Studio album by Merle Haggard and the Strangers
- Released: October 3, 1968
- Recorded: February, March, June 1968
- Studio: Capitol (Hollywood)
- Genre: Country; honky-tonk;
- Length: 31:57
- Label: Capitol
- Producer: Ken Nelson

Merle Haggard and the Strangers chronology
| The Legend of Bonnie & Clyde (1968) | Mama Tried (1968) | Pride in What I Am (1969) |

Singles from Mama Tried
- "Mama Tried" Released: July 1968;

= Mama Tried (album) =

Mama Tried is the seventh studio album by American country music singer and songwriter Merle Haggard and the Strangers, released on Capitol Records in 1968. It reached number 4 on Billboards country albums chart.
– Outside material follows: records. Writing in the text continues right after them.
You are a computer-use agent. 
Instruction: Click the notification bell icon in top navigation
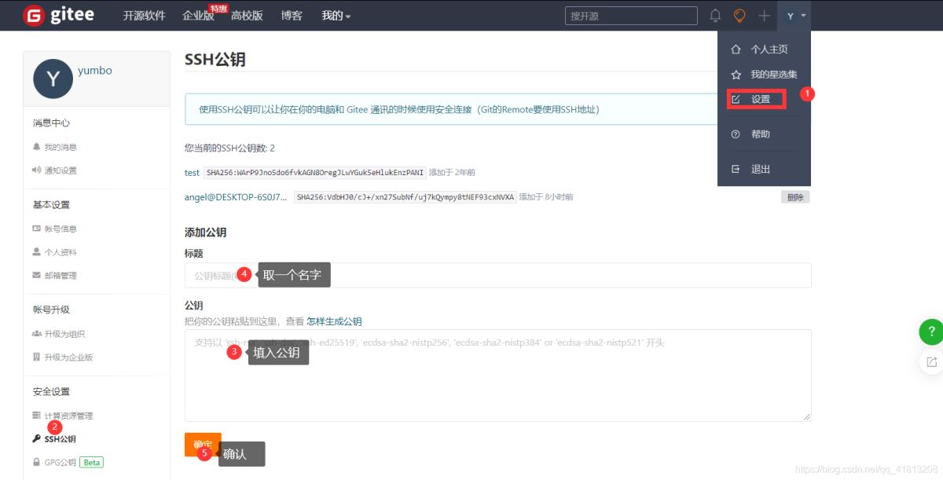[715, 15]
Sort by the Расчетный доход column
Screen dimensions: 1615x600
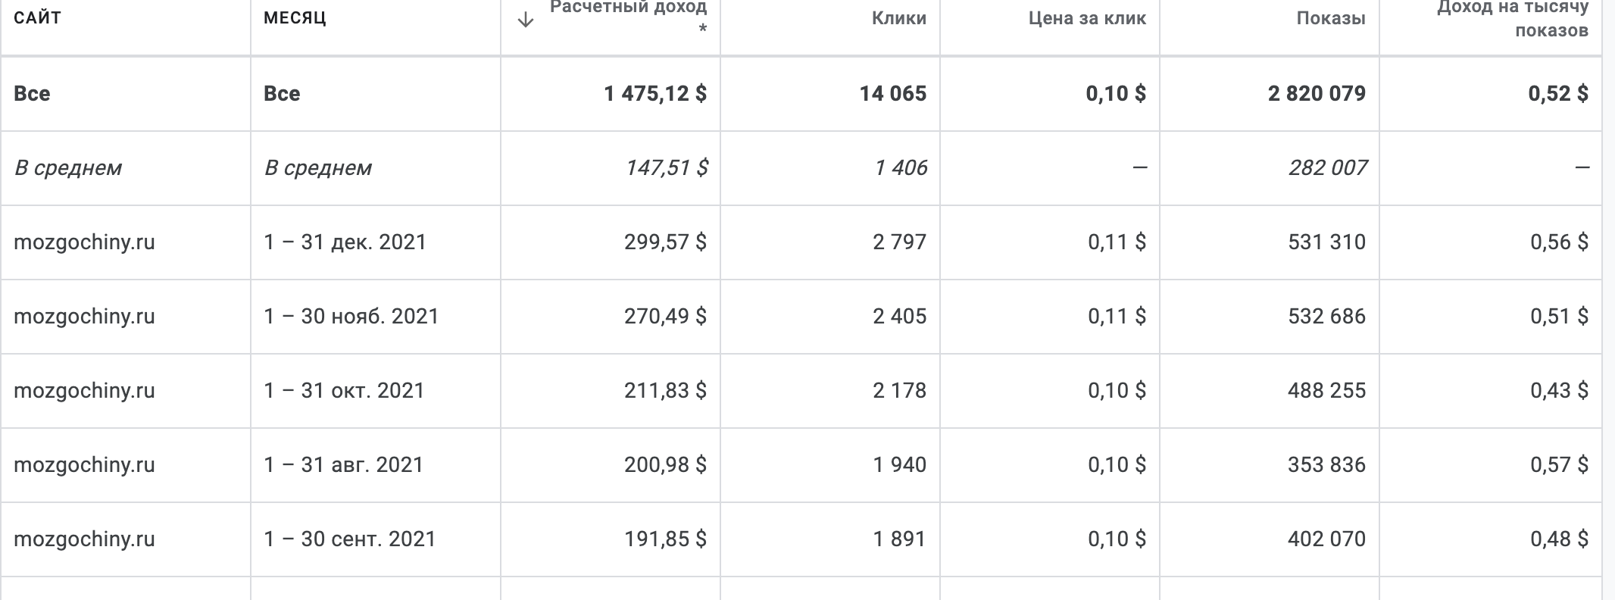point(628,9)
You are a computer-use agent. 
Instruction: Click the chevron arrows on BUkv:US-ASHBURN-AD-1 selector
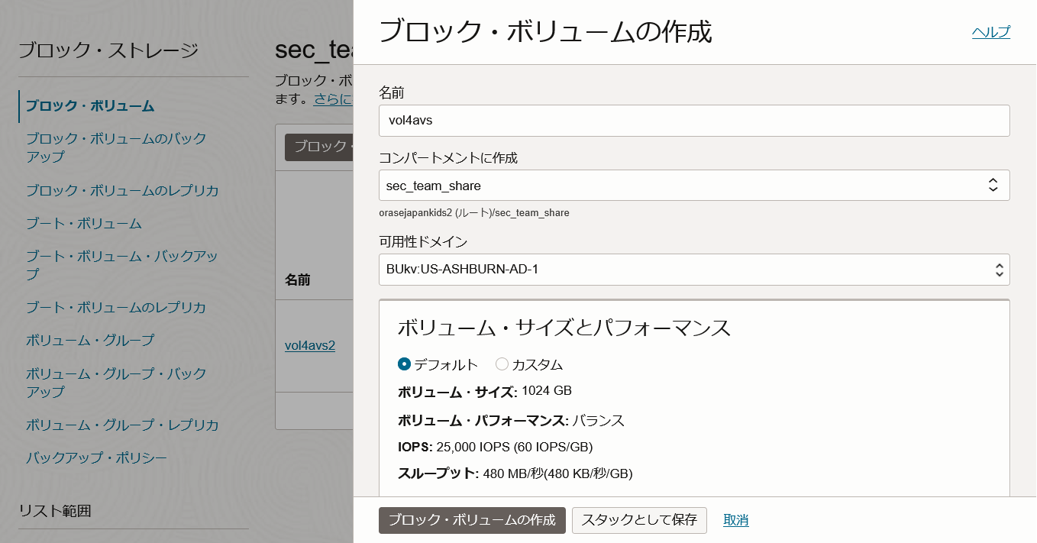[999, 270]
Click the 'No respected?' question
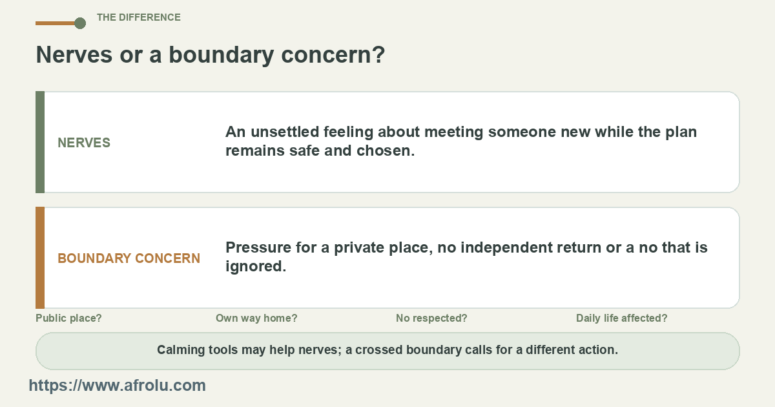 pos(431,318)
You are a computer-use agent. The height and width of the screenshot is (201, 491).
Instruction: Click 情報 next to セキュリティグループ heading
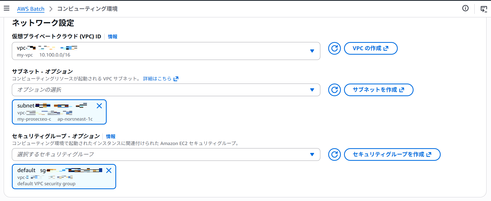(x=111, y=136)
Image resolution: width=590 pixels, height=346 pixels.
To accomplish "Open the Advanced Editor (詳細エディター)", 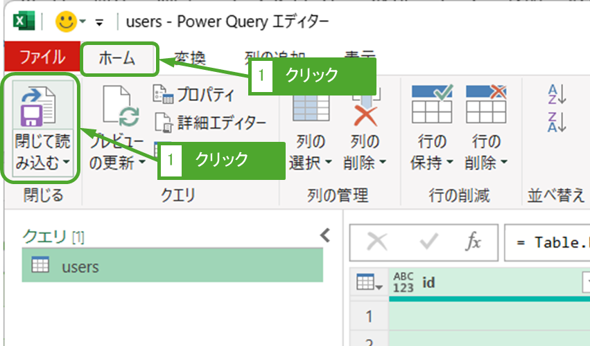I will pos(210,122).
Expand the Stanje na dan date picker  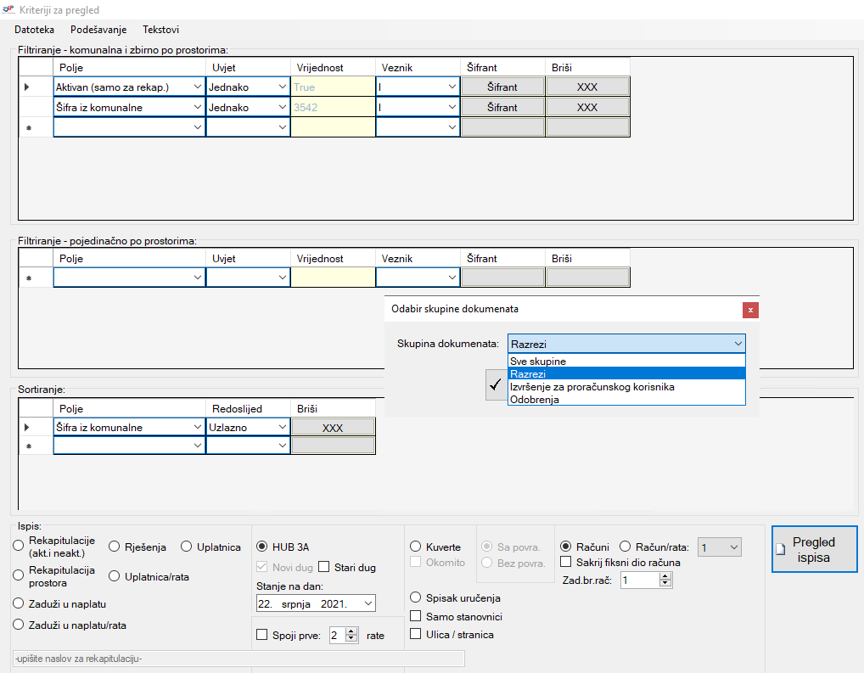(367, 603)
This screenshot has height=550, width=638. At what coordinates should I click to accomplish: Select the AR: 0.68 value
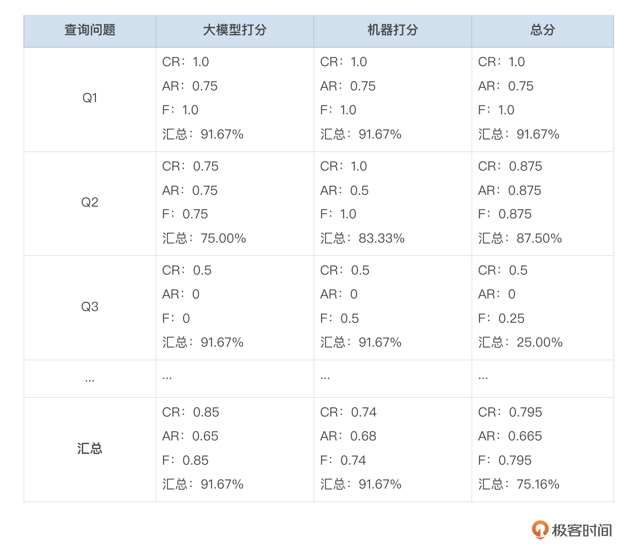[x=348, y=436]
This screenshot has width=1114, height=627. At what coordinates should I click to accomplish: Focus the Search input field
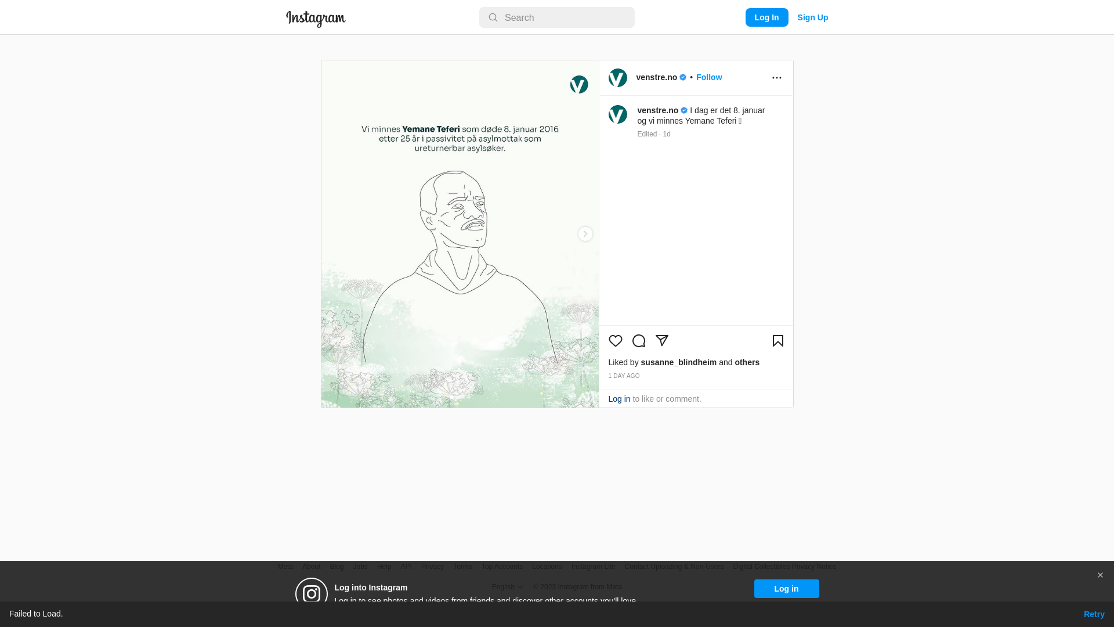coord(556,17)
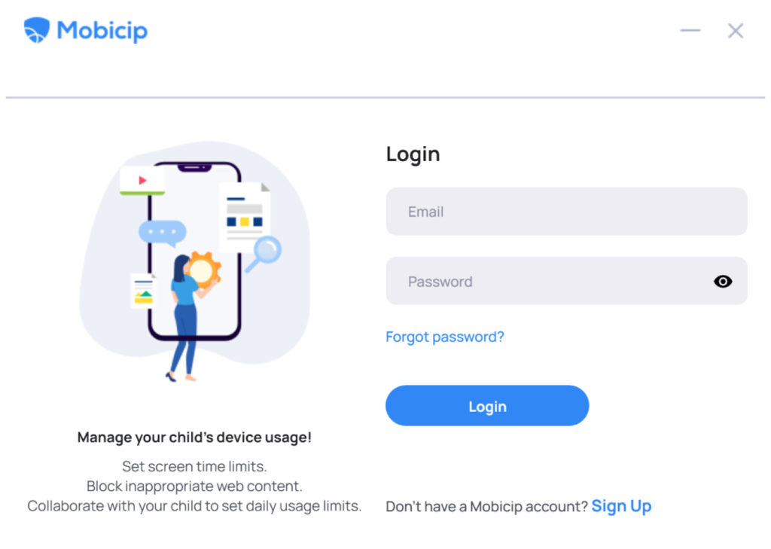Click the document with colored squares
Image resolution: width=771 pixels, height=549 pixels.
pyautogui.click(x=245, y=217)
The title song was one of Haggard's biggest hit singles and won the Grammy Hall of Fame Award in 1999.

==Background==
Haggard had scored four number one hits in the previous two years with prison songs or crime-related themes, including "I'm a Lonesome Fugitive" (1966), "Branded Man" (1967), "Sing Me Back Home" (1967), and "The Legend of Bonnie & Clyde" (1968), and the singer continued his domination of the country charts with the self-penned "Mama Tried," a song in which the narrator laments the pain and suffering he caused his mother by going to prison "despite all my Sunday learnin'..." Along with "Sing Me Back Home" and "Okie from Muskogee," it is probably the song most closely identified with Haggard. The story was partly autobiographical, and the fact that Haggard had actually spent two years in San Quentin gives the song an authenticity that makes the lyric sound all the more heartfelt. "Mama Tried" hit #1 in August 1968 and stayed there for a month. It would also be featured that fall in the Dick Clark production The Killers Three, a film in which Haggard ironically plays a lawman.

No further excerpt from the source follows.